Arbeitsaufträge:
(a) Fasse im Bericht über Verena Brunschweiger den Absatz, der mit „MÜNCHEN taz | „Save the earth“ beginnt, als Stichpunktliste zusammen und behalte dabei seine wesentlichen Fakten bei.
(b) Schreibe den Bericht über Verena Brunschweiger im Anschluss an seinen letzten Satz weiter.

Auszug:
____

„Kinderfrei“-Lehrerin bekommt Ärger: „Wir müssen weniger werden“

Eine bayerische Lehrerin plädiert für ein kinderfreies Leben. Nun beschweren sich Eltern. Das Schulministerium prüft ihren Fall.

Verena Brunschweiger, deutsche Schriftstellerin

Verena Brunschweiger hat mit ihrem Buch „Kinderfrei statt kinderlos“ eine Debatte ausgelöst Foto: Juliane Zietzlsperger/Büchner-Verlag/dpa

MÜNCHEN taz | „Save the earth – Don't give birth“. Einen solchen Aufkleber hatte Verena Brunschweiger mal an ihrem Schrank im Lehrerzimmer angebracht. Rettet die Erde – gebärt nicht. Der Aufkleber war bald weggerissen. Mit ihren bevölkerungspolitischen Ansichten sorgt die Regensburger Pädagogin derzeit nicht nur im Lehrerzimmer für Furor. „Kinderfrei statt kinderlos: Ein Manifest“, heißt ihr Buch. Brunschweigers These: Kinder schaden der Umwelt, mit jedem Kind steigen die CO2-Emissionen, und zwar um 58,6 Tonnen. Deshalb sollte man lieber auf Nachwuchs verzichten und „kinderfrei“ leben. An ihrer Schule findet man das nicht lustig.

____

Bereitgestellte Daten:
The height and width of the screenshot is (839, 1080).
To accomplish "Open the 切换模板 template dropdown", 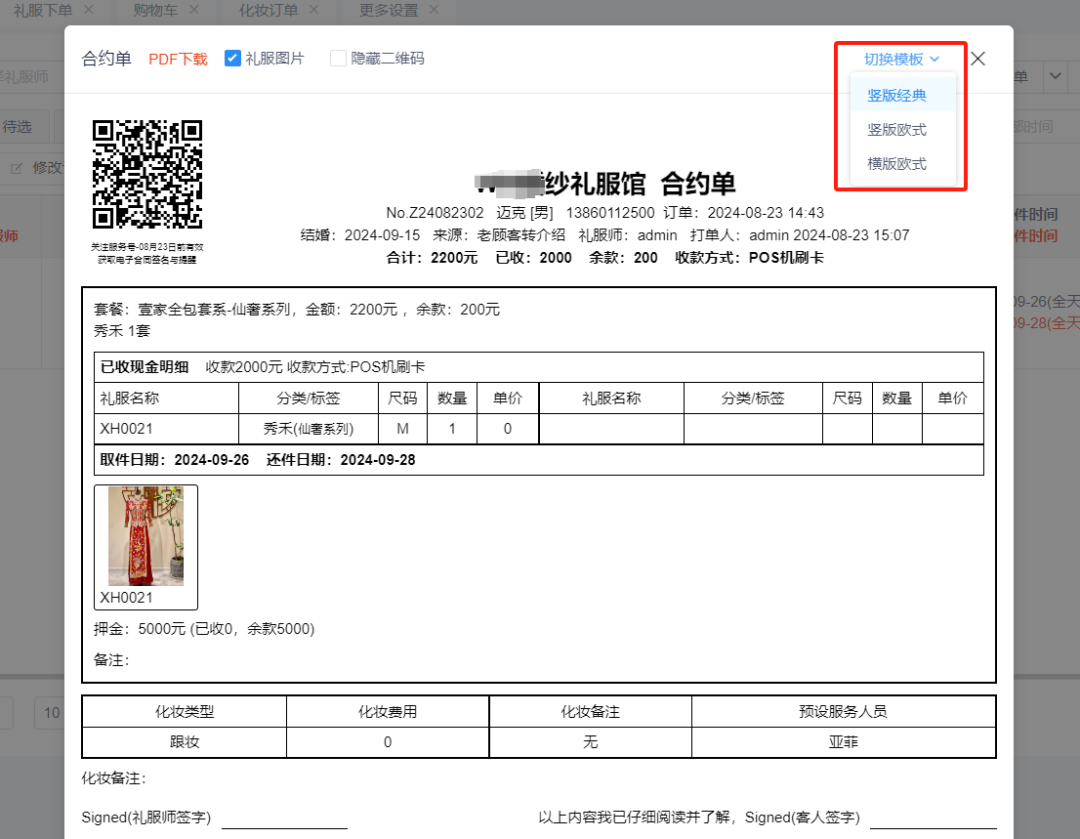I will pos(899,59).
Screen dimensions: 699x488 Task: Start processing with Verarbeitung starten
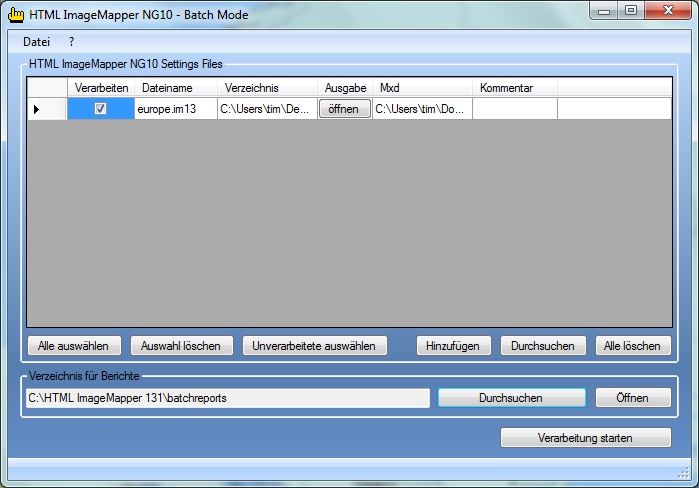[x=585, y=438]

____

Lösungen:
(a)
- Verena Brunschweiger, Pädagogin aus Regensburg, hatte an ihrem Schrank im Lehrerzimmer einen Aufkleber mit der Aufschrift „Save the earth – Don't give birth“ (Rettet die Erde – gebärt nicht) angebracht, der bald weggerissen wurde.
- Mit ihren bevölkerungspolitischen Ansichten sorgt sie derzeit nicht nur im Lehrerzimmer für Furor.
- Ihr Buch heißt „Kinderfrei statt kinderlos: Ein Manifest“.
- Ihre These lautet, dass Kinder der Umwelt schaden, weil jedes Kind die CO2-Emissionen um 58,6 Tonnen erhöht.
- Daraus folgert sie, man solle lieber auf Nachwuchs verzichten und „kinderfrei“ leben.
- An ihrer Schule findet man das nicht lustig.

(b)
Der Elternbeirat des Albrecht-Altdorfer-Gymnasiums in Regensburg, an dem die Lehrerin Deutsch, Englisch und Ethik unterrichtet, sieht das Vertrauensverhältnis als „dauerhaft beschädigt“ an und hat einen Brief an die Schulleitung und das bayerische Kultusministerium geschrieben. Die Eltern verlangen „Konsequenzen“. Die AfD im bayerischen Landtag ist auf das Thema aufgesprungen und hält es für „schwierig“, dass sie weiterhin Kinder unterrichtet. Im Internet wird die Lehrerin als „verwirrte, kinderfeindliche Aktivistin“ bezeichnet, von ihrer „verrückten These“ ist die Rede.

Von ihrem „Unbehagen an unserer pronatalistischen Kultur“ spricht sie gegenüber der taz. Es geht ihr um die geburtenfreundliche Ausrichtung der Gesellschaft. Mit ihrer sonoren Altstimme und bayerischem Akzent verweist sie auf die rechtsnationalistischen Regierungen in Polen, Ungarn und Italien, wo vier, fünf oder sechs Kinder pro Frau als Ziel ausgeben würden. Doch auch in Deutschland griffen „pronatalistische Dogmen“ um sich.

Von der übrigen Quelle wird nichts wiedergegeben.